**Document**.
_ _ _
Re: Users reading from rollback segments

2002-02-27 Thread Jeremiah Wilton

The delayed_logging_block_cleanouts parameter does not force or
suppress cleanouts.  It just makes any cleanouts that do occur get
logged as redo entries.

--
Jeremiah Wilton
http://www.speakeasy.net/~jwilton

On Wed, 27 Feb 2002, Diego Cutrone wrote:

 Hi Glenn and list:
 
 As you mentioned, even if noone is reading from rollback at the time
 all transactions commit, a query may be executing which will access rollback
 later in its current run (which started prior to the commit).
 
 If you're under Oracle 7 or 8.0, I think that you could set
 delayed_logging_block_cleanouts=FALSE (to make sure that the next reader
 will do the cleanout), and execute a FTS on the table after the commit, this
 would make all the block cleanouts for you. This way you can be sure that
 noone will need to read this RBS blocks for a cleanout operation.
 
 - Original Message -
  Thank you all.  I agree now that there is no way to tell if someone will
 need the rollback segment data, EVEN if no queries are running when all
 transactions are committed (due to delayed block cleanout - I had forgotten
 about this!).  As you mentioned, even if noone is reading from rollback at
 the time all transactions commit, a query may be executing which will access
 rollback later in its current run (which started prior to the commit).
 
  This was very helpful information and an eductional discussion.  I'll post
 my rollback queries later today...
_ _ _
**Short problem 1**.
From the rollback segment post, reproduce word for word the passage that begins at the words "2002-02-27 Thread Jeremiah" and stops after the words "as redo entries.".
**Short problem 2**.
According to Jeremiah Wilton's reply in the rollback segment post, what does the delayed_logging_block_cleanouts parameter do?
**Short problem 3**.
Translate this sentence from the rollback segment post into Spanish: "The delayed_logging_block_cleanouts parameter does not force or suppress cleanouts."

**Provided data**.
_ _ _
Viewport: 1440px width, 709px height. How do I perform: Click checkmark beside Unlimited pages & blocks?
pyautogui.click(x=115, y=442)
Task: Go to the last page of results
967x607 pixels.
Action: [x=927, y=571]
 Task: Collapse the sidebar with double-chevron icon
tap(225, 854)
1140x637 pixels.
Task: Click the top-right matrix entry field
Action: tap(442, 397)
_ _ _
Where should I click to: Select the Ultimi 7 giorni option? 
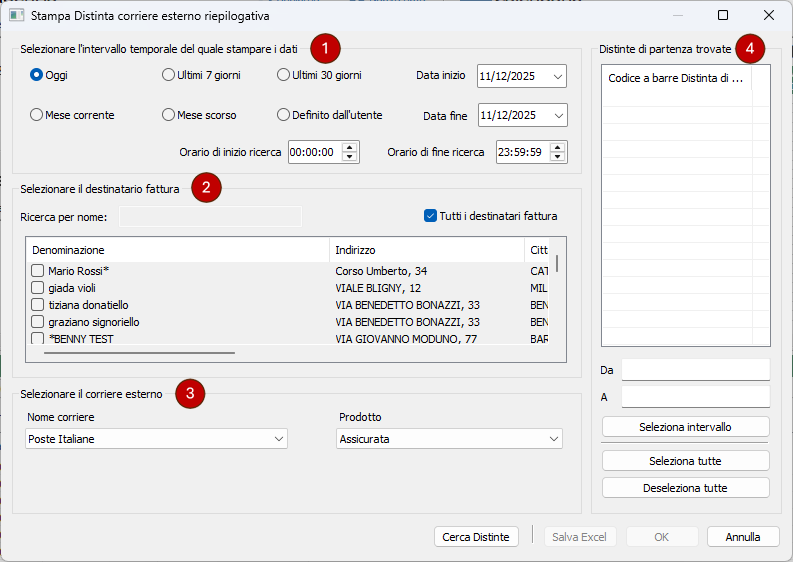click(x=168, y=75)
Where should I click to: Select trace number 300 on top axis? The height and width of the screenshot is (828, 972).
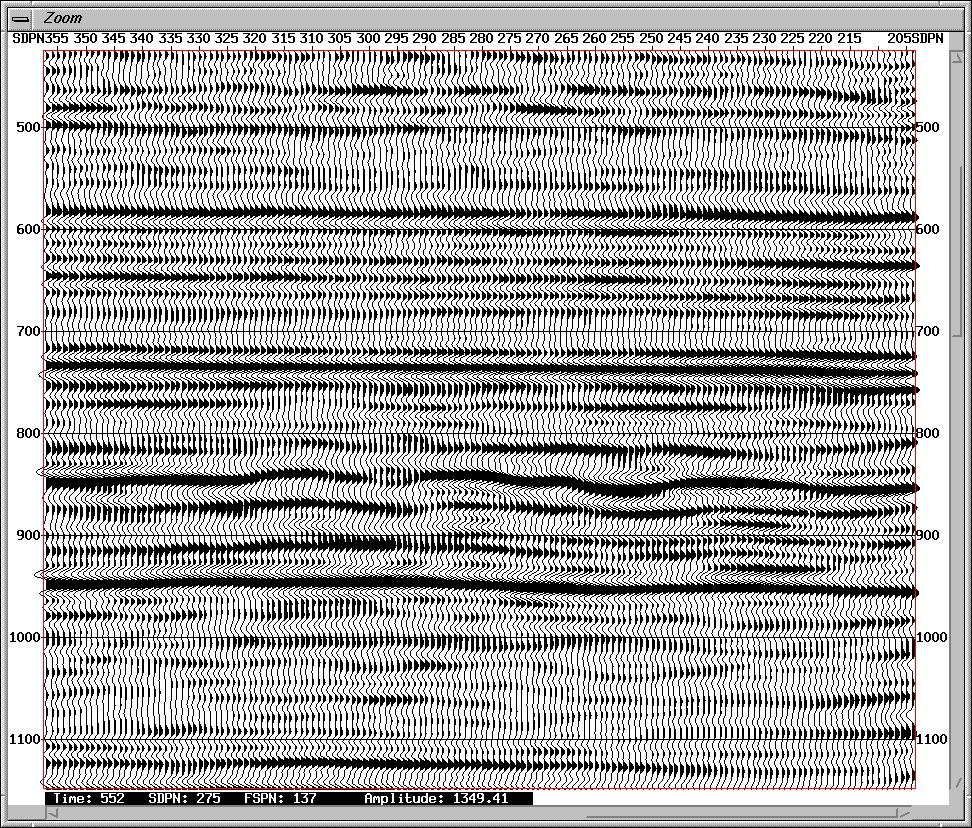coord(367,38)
_ _ _
**Response 1**.
2002-02-27 Thread Jeremiah Wilton

The delayed_logging_block_cleanouts parameter does not force or
suppress cleanouts.  It just makes any cleanouts that do occur get
logged as redo entries.

**Response 2**.
It makes any cleanouts that do occur get logged as redo entries.

**Response 3**.
El parámetro delayed_logging_block_cleanouts no fuerza ni suprime las limpiezas.